Zhu’s appointment to a global role comes at a time when Musk has been distracted by his acquisition of Twitter and Tesla analysts and investors have urged action that would deepen the senior executive bench and allow him to focus on Tesla.

Under Zhu, Tesla’s Shanghai plant rebounded strongly from Covid lockdowns in China.

Tesla said on Monday that it had delivered 405,278 vehicles in the fourth quarter, short of Wall Street estimates, according to data compiled by Refinitiv.

The company had delivered 308,600 vehicles in the same period a year earlier.

The Tesla managers reporting to Zhu include: Jason Shawhan, director of manufacturing at the Gigafactory in Texas; Hrushikesh Sagar, senior director of manufacturing at Tesla’s Fremont factory; Joe Ward, vice president in charge of Europe, the Middle East and Africa; and Troy Jones, vice president of North America sales and service, according to the Tesla notice on reporting lines reviewed by Reuters.
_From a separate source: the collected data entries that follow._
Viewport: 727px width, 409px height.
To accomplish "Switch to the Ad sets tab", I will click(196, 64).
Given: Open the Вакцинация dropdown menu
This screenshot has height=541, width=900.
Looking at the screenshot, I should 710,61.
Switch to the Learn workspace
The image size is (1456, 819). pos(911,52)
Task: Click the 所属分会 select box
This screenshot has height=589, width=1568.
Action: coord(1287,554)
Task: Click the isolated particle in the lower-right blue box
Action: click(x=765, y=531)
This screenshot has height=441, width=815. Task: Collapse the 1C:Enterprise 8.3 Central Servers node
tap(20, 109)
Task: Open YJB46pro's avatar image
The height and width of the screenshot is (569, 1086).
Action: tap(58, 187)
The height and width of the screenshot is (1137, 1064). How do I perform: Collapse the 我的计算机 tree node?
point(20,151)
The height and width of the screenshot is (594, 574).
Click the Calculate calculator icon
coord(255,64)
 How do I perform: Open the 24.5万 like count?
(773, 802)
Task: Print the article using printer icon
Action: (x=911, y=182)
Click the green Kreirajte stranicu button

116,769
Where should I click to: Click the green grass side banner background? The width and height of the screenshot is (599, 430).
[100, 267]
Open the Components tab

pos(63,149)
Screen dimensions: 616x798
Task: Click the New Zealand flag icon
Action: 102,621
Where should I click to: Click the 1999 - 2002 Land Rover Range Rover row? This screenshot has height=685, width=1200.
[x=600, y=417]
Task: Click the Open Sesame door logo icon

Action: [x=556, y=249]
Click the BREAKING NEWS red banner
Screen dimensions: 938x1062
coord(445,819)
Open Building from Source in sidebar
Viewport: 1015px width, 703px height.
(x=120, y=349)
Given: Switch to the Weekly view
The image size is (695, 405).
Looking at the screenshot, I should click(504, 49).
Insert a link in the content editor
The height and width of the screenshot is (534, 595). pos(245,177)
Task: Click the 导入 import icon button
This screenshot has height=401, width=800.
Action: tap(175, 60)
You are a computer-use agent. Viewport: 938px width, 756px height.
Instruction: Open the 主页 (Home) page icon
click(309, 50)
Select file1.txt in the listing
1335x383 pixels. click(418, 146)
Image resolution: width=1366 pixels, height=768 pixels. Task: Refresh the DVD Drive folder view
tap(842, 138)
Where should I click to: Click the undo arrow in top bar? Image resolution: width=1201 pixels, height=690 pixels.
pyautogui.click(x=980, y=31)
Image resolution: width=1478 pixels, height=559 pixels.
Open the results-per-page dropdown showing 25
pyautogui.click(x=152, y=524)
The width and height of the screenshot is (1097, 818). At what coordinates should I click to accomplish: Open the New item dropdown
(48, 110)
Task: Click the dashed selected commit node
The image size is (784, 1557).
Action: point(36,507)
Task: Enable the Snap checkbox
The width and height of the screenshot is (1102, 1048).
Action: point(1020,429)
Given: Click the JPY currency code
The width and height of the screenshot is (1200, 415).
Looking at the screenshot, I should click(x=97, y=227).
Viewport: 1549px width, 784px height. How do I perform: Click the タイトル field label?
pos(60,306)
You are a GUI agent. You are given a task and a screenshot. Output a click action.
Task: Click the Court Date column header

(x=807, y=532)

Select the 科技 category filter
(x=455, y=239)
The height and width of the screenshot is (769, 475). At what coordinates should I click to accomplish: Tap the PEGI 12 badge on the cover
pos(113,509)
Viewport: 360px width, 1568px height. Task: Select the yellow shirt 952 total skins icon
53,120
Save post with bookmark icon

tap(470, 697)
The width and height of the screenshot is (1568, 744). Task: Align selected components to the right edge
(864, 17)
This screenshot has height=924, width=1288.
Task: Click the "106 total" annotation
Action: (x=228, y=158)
Tesla country managers in China, Japan, Australia and New Zealand continued to report to Zhu, the notice showed.

Zhu does not have a direct report at Tesla’s still-ramping Berlin plant, but a person with knowledge of the matter said responsibility for that operation would come with the reporting line for Amsterdam-based Ward. Ward could not be immediately reached for comment.

Zhu, who was born in China but now holds a New Zealand passport, joined Tesla in 2014. Before that he was a project manager at a company established by his MBA classmates at Duke University, advising Chinese contractors working on infrastructure projects in Africa.

During Shanghai’s two-month Covid lockdown, Zhu was among the first batch of employees sleeping in the factory as they sought to keep it running, people who work with him have said.

Zhu, a no-fuss manager who sports a buzz cut, favors Tesla-branded fleece jackets and has lived in a government-subsidized apartment that is a 10-minute drive from the Shanghai Gigafactory. It was not immediately clear whether he would move after his promotion.

He takes charge of Tesla’s main production hubs at a time when the company is readying the launch of Cybertruck and a revamped version of its Model 3 sedan. Tesla has also said it is developing a cheaper electric vehicle but has not provided details on that plan.

When Tesla posted a picture on Twitter last month to celebrate its Austin, Texas, plant hitting a production milestone for its Model Y, Zhu was among hundreds of workers smiling on the factory floor.

Why China is beating the U.S. in electric vehicles

Allan Wang, who was promoted to vice president in charge of sales in China in July, was listed as the legal representative for the operation in registration papers filed with Chinese regulators in a change by the company last month.

Tesla board member James Murdoch said in November the company had recently identified a potential successor to Musk without naming the person. Murdoch did not respond to a request for comment.

Electrek previously reported that Zhu would take responsibility for U.S. sales, delivery and service.